The village located between Tha-le Chupson and Thanon Yai sub-districts is famous for its chalk industry where Din So Phong (white clay) is produced.

 Kachornvit Mushroom Farm     

Location: 71/1 Mu 6 Nikhom Sang Toneng Sub-District, Mueang District, Lop Buri 15000
Since its establishment in 1981, the Mushroom Farm has developed its technology to grow high-quality organic mushrooms using EM microbe. Visitors can take a short tour of the farm or sample several kinds of preserved mushrooms which are also available for sale. Farm-stay accommodations are available but reservations must be made in advance. Call 036 652442 or 07 0710683 for more details.

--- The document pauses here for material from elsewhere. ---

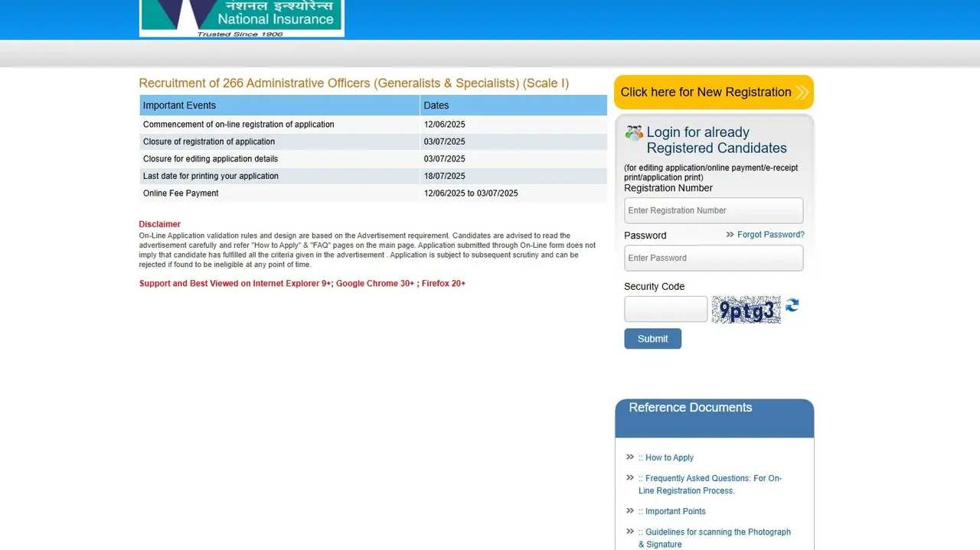Click the Enter Registration Number field
Screen dimensions: 980x550
click(x=713, y=210)
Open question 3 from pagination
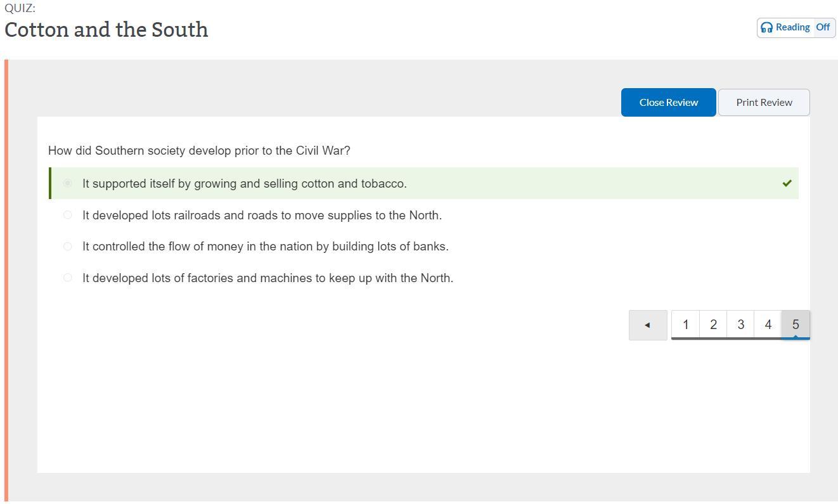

 King Narai National Museum

This museum was established in 1924 by with the Phra Narai Ratchaniwet as its exhibition halls. Currently, three historical buildings are used to display various art objects, including an impressive collection of Lop Buri-style sculpture and Khmer, Dvaravati, U-Thong and Ayutthaya arts. In addition, traditional agricultural tools, including ploughs, carts, grain separators and fish traps, are on display in different buildings. The Museum opens daily except Monday and Tuesday, from 9.00a.m. to 4.00p.m. Admission fee is 30 bahts. Museum services include: lectures, tour guides, special exhibitions, slides, videos, postcards, books and a gift shop.

 King Narai the Great Shrine

The Statue of King Narai the Great is located near the town entrance. It was built to honor King Narai the Great in forging ahead technological development, foreign relations and prosperity to Lop Buri and the Ayutthaya Kingdom. He was the first monarch to bring modern technology into use such as the use of terra-cotta pipes and construction of celestial observatory. He is also remembered for his neo-foreign policy as he established close diplomatic ties with the European powers.

 Lop Buri Zoo              

A 25-acre zoo is well known for its interesting residents: Asian and Australian birds and mammals. The most striking feature of the zoo is the unusual family of three tigers and four dogs who live harmoniously together in the same quarters. The zoo is located behind the Army Theatre near the Sa Kaew Circle. Opens daily from 8.00 a.m. – 6.00 p.m.

 Oasis Agro-Farm

Location: 85/2 Mu 13 Chong Sarika Sub-District, Phatthana Nikhom District, Lop Buri 15220

An agro-tourism farm covering an area of 50 rai, Oasis Agro-Farm was established in 2001 to raise imported ostriches from South Africa. The farm is divided into different zones including a butterfly farm, an ostrich ranch, a sunflower plantation, etc. Visitors can enjoy hand-feeding the ostriches and driving a mini-tractor along the sunflower plantation. Admission fee is 10 bahts/person. For more information, contact Mr. Somchat Singhapol at 01 7808928 or 01 9941256 or you can visit www.oasisfarm.net to get a glimpse of the farm.

 Phra Narai Ratchaniwet (King Narai’s Palace)

The palace was built in 1665 and 1677, when King Narai the Great decided to make Lop Buri the second capital of the Ayutthaya Kingdom. Although the buildings were designed by with the contributions of French architects, the Khmer influence was still strong. The Palace was a perfect blend of the both world, an awesome mixture of Khmer-European styles.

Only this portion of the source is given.